=== Exercise ===
Check every line of the data for the word "value", and copy those that have it.

**********

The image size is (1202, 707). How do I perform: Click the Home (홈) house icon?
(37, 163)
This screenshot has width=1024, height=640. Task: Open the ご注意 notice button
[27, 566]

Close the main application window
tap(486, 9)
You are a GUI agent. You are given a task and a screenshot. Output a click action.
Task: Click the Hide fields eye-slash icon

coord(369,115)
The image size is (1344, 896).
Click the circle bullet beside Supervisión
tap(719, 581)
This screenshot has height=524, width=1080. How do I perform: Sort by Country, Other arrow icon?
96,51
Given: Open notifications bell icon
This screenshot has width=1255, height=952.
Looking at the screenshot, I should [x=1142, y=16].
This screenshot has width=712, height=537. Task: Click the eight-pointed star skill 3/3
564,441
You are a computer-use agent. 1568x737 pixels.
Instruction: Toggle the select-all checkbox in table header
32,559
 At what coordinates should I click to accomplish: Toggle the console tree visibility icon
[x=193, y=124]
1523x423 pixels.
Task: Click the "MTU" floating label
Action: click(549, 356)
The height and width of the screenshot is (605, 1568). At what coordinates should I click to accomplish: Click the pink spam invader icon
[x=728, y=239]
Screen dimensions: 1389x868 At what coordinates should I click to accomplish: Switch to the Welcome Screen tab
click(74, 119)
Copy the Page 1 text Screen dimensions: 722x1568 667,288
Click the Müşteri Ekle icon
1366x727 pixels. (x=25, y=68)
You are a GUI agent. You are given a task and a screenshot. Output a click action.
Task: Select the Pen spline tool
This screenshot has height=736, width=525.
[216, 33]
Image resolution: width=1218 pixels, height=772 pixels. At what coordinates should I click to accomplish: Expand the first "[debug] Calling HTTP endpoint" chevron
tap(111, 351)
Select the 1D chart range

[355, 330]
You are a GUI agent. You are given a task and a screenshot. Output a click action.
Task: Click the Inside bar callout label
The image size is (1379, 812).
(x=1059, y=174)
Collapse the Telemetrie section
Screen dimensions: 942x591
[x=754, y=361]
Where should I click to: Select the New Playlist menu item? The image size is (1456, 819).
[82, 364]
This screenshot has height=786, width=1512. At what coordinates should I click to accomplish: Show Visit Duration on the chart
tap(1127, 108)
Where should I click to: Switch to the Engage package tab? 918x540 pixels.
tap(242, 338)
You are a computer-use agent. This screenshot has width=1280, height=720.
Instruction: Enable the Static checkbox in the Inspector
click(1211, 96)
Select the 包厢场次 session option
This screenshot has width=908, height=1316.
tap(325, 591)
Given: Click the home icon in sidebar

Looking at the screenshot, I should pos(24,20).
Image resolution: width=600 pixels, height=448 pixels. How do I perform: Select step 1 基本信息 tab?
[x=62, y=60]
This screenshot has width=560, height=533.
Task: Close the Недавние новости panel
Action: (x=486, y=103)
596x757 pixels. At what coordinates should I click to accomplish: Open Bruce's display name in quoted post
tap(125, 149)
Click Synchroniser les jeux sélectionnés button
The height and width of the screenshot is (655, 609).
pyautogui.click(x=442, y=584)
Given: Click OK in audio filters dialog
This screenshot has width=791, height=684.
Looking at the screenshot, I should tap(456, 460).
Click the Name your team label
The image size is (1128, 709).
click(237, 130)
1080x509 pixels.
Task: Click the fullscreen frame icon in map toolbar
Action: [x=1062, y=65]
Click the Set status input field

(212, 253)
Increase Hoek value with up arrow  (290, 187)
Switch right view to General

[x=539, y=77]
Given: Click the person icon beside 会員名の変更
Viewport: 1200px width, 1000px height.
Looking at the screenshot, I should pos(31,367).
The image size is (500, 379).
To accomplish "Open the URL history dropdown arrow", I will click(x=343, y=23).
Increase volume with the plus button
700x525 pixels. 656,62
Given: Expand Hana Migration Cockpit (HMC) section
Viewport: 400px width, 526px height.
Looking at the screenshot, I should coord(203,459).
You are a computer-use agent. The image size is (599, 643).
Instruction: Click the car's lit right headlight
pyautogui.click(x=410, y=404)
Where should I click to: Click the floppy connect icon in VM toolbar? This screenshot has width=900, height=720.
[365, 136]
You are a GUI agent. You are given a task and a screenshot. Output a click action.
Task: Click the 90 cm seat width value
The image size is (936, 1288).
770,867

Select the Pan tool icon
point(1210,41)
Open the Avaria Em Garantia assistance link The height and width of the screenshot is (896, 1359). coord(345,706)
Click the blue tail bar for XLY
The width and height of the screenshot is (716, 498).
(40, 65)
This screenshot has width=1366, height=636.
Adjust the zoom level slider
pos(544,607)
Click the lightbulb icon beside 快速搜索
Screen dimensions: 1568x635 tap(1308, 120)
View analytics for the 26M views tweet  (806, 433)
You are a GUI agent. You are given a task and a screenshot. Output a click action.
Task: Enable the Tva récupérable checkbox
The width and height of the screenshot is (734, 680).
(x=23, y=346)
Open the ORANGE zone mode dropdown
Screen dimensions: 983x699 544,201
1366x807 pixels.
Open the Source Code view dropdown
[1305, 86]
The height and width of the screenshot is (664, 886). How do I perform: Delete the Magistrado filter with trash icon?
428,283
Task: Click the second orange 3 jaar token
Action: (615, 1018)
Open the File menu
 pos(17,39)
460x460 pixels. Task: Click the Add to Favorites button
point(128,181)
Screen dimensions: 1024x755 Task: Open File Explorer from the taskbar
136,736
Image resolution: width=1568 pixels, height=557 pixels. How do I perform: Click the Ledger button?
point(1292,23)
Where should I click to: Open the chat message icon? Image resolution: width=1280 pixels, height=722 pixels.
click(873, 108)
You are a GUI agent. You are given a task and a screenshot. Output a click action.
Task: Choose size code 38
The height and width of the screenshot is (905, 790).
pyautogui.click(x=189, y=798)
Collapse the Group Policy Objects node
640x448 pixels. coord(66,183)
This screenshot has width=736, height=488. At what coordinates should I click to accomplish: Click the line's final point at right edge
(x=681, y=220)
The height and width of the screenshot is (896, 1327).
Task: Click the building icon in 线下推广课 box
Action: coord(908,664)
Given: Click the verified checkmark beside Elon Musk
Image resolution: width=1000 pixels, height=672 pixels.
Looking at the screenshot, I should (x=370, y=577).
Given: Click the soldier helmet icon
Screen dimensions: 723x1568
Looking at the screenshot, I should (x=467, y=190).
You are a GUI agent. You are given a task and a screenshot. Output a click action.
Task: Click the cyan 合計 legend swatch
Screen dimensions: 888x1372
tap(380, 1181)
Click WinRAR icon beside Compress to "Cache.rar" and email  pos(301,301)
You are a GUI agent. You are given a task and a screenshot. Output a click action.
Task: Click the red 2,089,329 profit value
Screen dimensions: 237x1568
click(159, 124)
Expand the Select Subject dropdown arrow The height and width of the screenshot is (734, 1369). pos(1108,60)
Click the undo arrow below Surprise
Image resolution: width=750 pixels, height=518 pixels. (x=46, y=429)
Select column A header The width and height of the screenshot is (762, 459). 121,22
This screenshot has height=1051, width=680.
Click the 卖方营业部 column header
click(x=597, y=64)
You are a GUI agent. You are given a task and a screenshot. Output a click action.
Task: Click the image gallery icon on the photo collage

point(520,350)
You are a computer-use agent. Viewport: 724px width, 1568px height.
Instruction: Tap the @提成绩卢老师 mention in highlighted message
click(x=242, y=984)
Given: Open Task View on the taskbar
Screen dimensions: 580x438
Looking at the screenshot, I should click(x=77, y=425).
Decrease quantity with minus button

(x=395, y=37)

**********

=== Exercise answer ===
Increase Hoek value with up arrow  (290, 187)
Task: Click the 90 cm seat width value
Task: Click the red 2,089,329 profit value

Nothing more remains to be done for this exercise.